Limit liability is insurance jargon for how much an insurance company is required to pay out in the event of a car accident. Bodily injury and accidental death are two possible scenarios that will put the type of insurance you own to the test. Limit liability is essentially divided up into two types: single limit and split limit. The difference between the two is very important, especially if you are at fault in an auto accident and the other party has made an injury claim. Take a few minutes to educate yourself about the differences and decide for yourself which type of coverage is best for your situation.
Drivers, at minimum, are required to hold a state-determined amount of personal injury liability insurance and property damage insurance. In case you are at fault in an accident, personal injury insurance will cover the other person’s medical bills up to a limit, while the property damage portion covers the cost of car repair. A basic split limit insurance plan divides your coverage into three parts: property damage, personal injury per person, and personal injury per accident. The last part covers personal injury claims no matter how many people are injured.
Split limit liability separates these three parts. For instance, you might hold $25,000 personal injury per person, $50,000 personal injury per accident and $20,000 property damage. What that means is that if you are to blame in an accident, your insurance will cover up to $25,000 worth of medical bills per person, up to a total of $50,000. It will also cover up to $20,000 in damage bills. Anything over those amounts is your personal responsibility. If the cost of any one claim exceeds your limit, it is up to you to pay it. So if there is $30,000 in damage to a car, you are out $10,000. Likewise, if two people are injured, each with bills totaling $50,000. That’s $100,000 total with $50,000 being your out-of-pocket expense.

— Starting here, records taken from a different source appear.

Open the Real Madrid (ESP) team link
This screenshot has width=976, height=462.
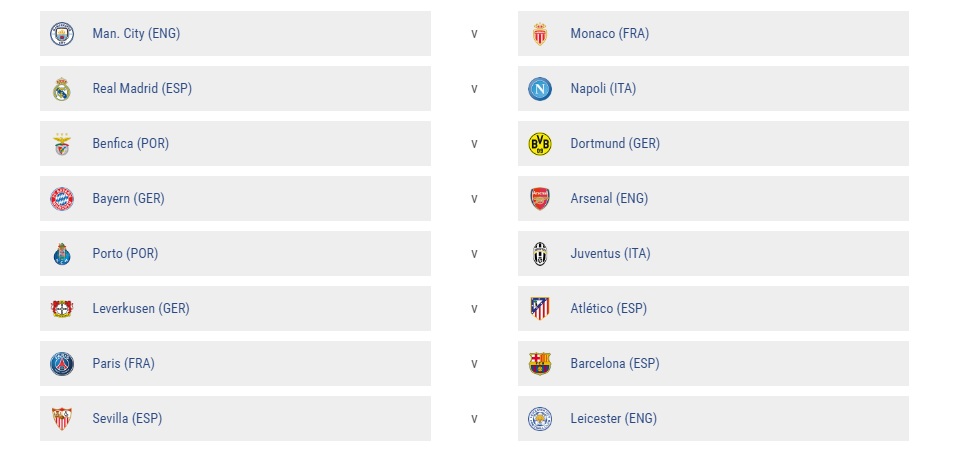(142, 89)
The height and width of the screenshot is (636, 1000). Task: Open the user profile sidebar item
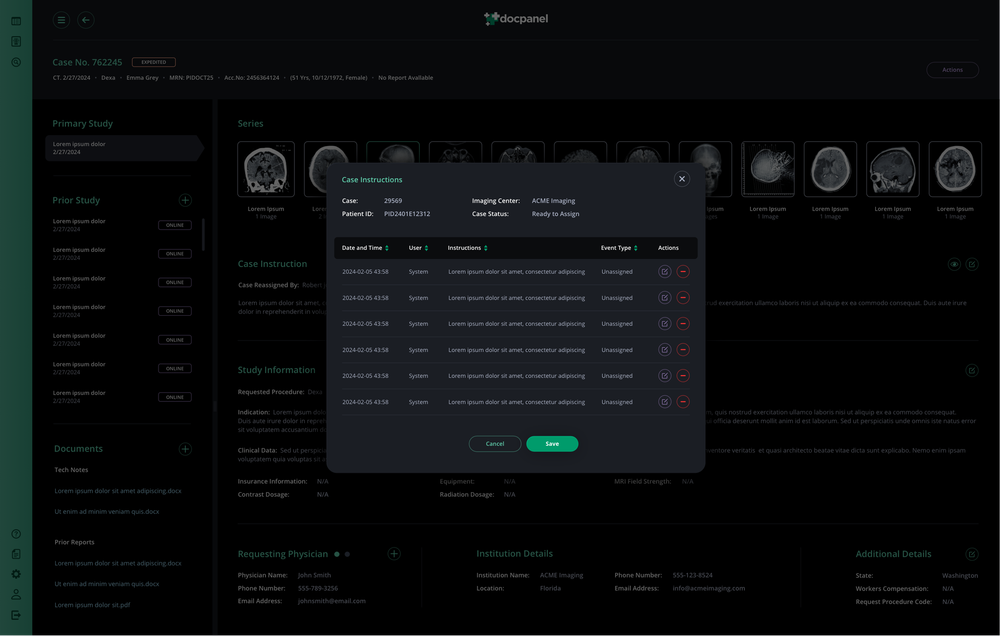coord(15,594)
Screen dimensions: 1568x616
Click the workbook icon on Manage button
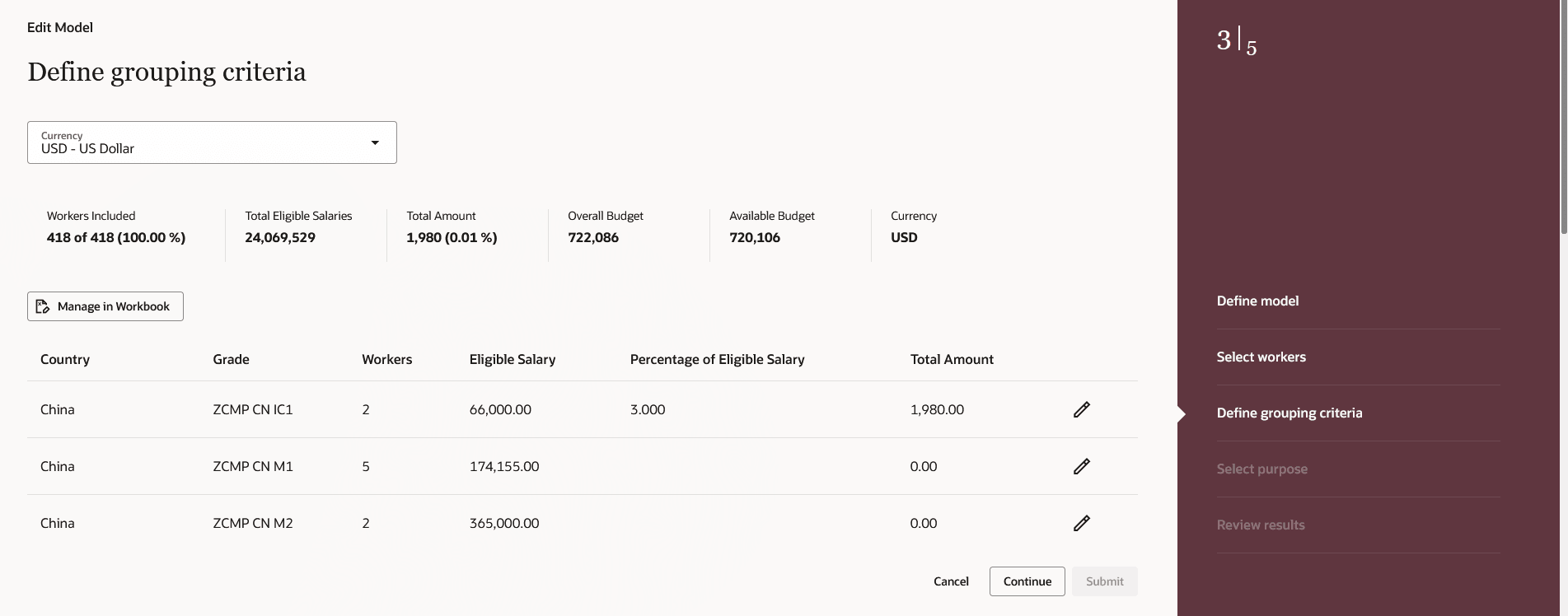pos(43,306)
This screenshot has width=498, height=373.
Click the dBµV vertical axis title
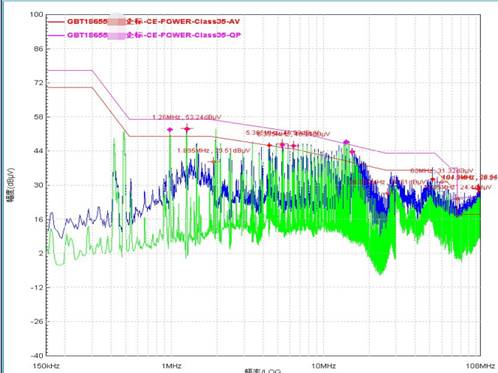tap(10, 185)
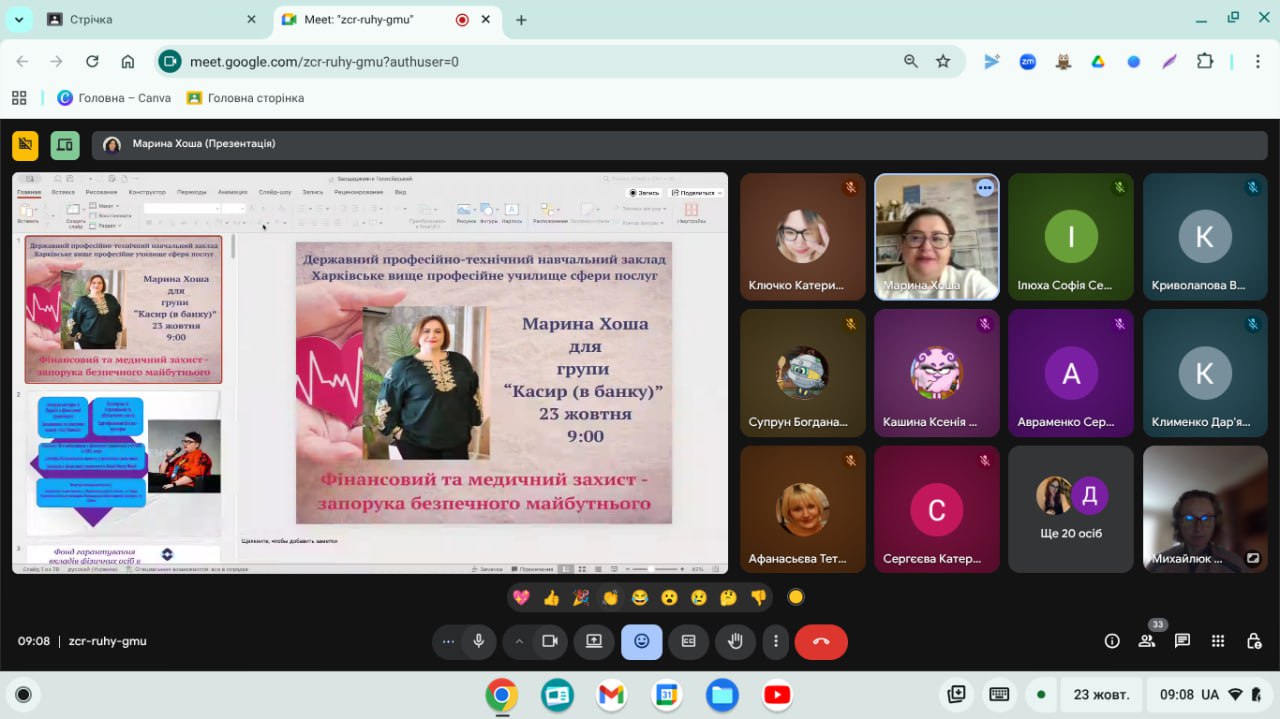Click the Present now screen share icon
This screenshot has width=1280, height=719.
click(x=594, y=642)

Single limit liability, on the other hand, combines all of the limits into one pool. The same type of coverage applies: personal injury per person, personal injury per accident and property damage. However, since there is no limit to any one of them by itself, as long as the total claim does not exceed the total coverage you own, your insurance will cover any combination of damages. The number you are concerned with is the aggregate limit liability–damages in total.

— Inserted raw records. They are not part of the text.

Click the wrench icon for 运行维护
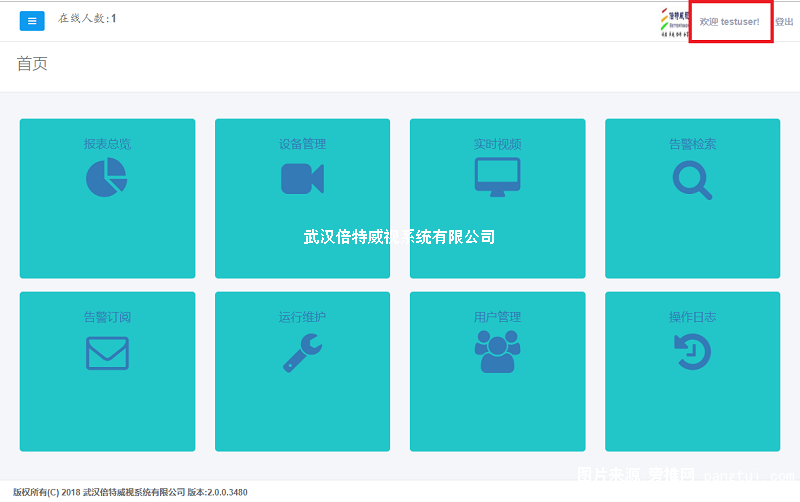The image size is (800, 502). (302, 353)
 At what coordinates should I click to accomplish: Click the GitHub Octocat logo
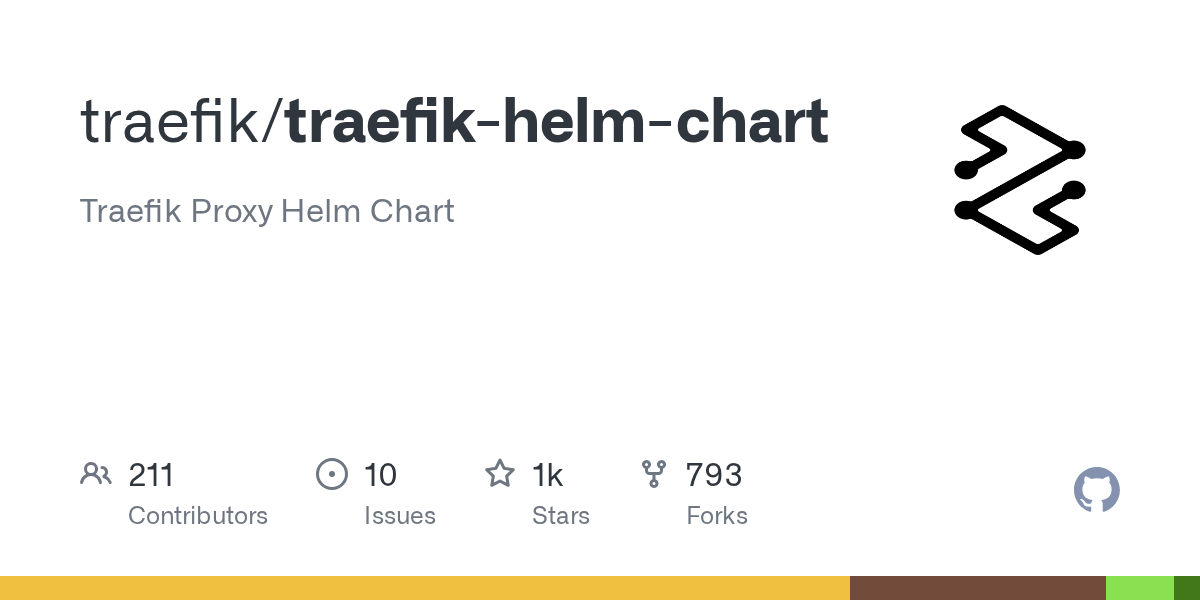point(1097,490)
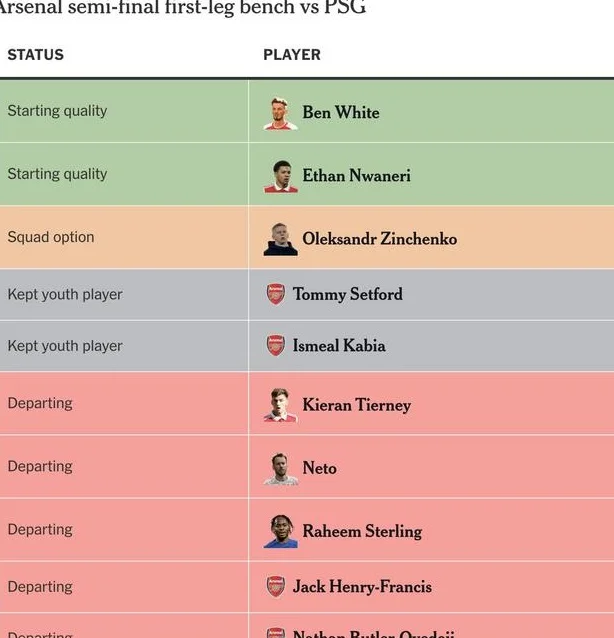Click Arsenal crest beside Ismeal Kabia

[275, 345]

Comparing the two types side by side, there are advantages to both. With split limit liability, you can be stuck with a huge bill because the insurance you have left over for property damage cannot be transferred over to cover personal injury and vice versa. Single limit pulls from one source of insurance, but it is also more expensive to purchase than split limit because the insurance company is exposing itself to aggregate liability. If an opposing attorney knows you have single limit, there is a temptation to increase the claim made on your insurance in the event of an accident.
When looking into car insurance, consider all of your options. Single limit liability and split limit liability are two of the choices you have when it comes to personal injury and property damage coverage. The difference between them is sizable, so make sure you have a firm understanding before you make your purchase.